While the kids spend hours playing Minecraft, we’re playing Words with Friends and Wordle, a game that expects us to know some incredibly arcane and esoteric words. Our gaming lets the internet knows we have a passion for words. Out of the blue, we started getting a new word a day from Word Daily, promising to expand our lexicon. That would be our vocabulary.
Offerings have included obnubilate…to darken or obscure. Usage example—we refused to allow the sudden downpour to obnubilate our good moods. Then there was bruit…a rumor—until all the facts are in, don’t bruit around any information. Seriously? Will we use them? No way. Will we have fun with them? Sure.

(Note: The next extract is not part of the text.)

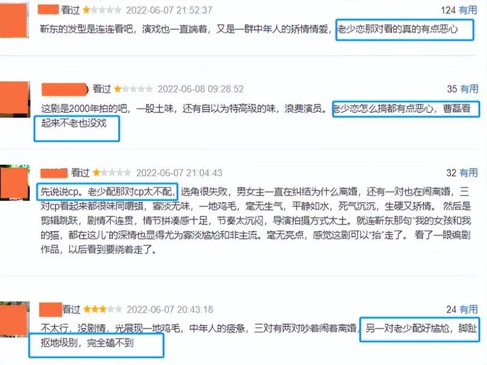The image size is (487, 365).
Task: Mark the 124-vote review as 有用
Action: point(468,10)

We’ve long been hooked on the word eructation, a fun synonym for belching or burping, and an entertaining description of why the grandkids at family dinner should say “excuse me.”
We were, of course, sucked in by Word Genius’ blog “How Deep Is Your Knowledge of Sustainability Vocab?” We’ve written about recycling and were feeling quite smug till we got to the word “greenwashing.” It’s been around since the 80s. Forgot that one! It describes companies that cash in on the environmental trend without taking any steps to minimize their own impact on the environment. That’s one we will add back to our lexicon.
Diablerie caught our eye. However, since it implies reckless mischief and charismatic wildness, we won’t be using it in a sentence when talking about us or our friends. We’re old. Those days are way over. How about paramnesia? Well, we have experienced this. It’s a confused memory, mixing fact and fantasy. It can result in a sense of déjà vu. As we age, we really relate to the Yogi Berra-ism: “It’s déjà vu all over again.” Like when we were young and diablerie.
We love saying the word tintinnabulation. Wow! An six-syllable word. Ah, the tintinnabulation of the bells, bells, bells. Churches don’t ring bells anymore to remind people to come to services, so…hmmm…the tintinnabulation of…we don’t know…wind chimes??
We could go on and on: flibbertigibbet, frabjous, ragamuffin, salmagundi, verisimilar. No ragamuffin does not refer to a food, but one of these words does. Test!
Sure, we can all have fun with these rarely-used, byzantine words, but it made us think about news articles, op-eds, and television talking heads. From them, we want clear communication. KISS. Keep it simple, stupid. Keep it short and simple. Keep it simple and straightforward.
Do these communicators think long and complicated words that only a handful of people can understand make them sound smarter? Nope! A UCLA professor published a paper called, “Consequences of Erudite Vernacular Utilized Irrespective of Necessity: Problems with using long words needlessly.” Great title! He argues that using shorter words makes people seem more intelligent while using longer, more complex words makes them appear small-minded. And, he underscores that the best writing is simple and straightforward, delivering ideas clearly.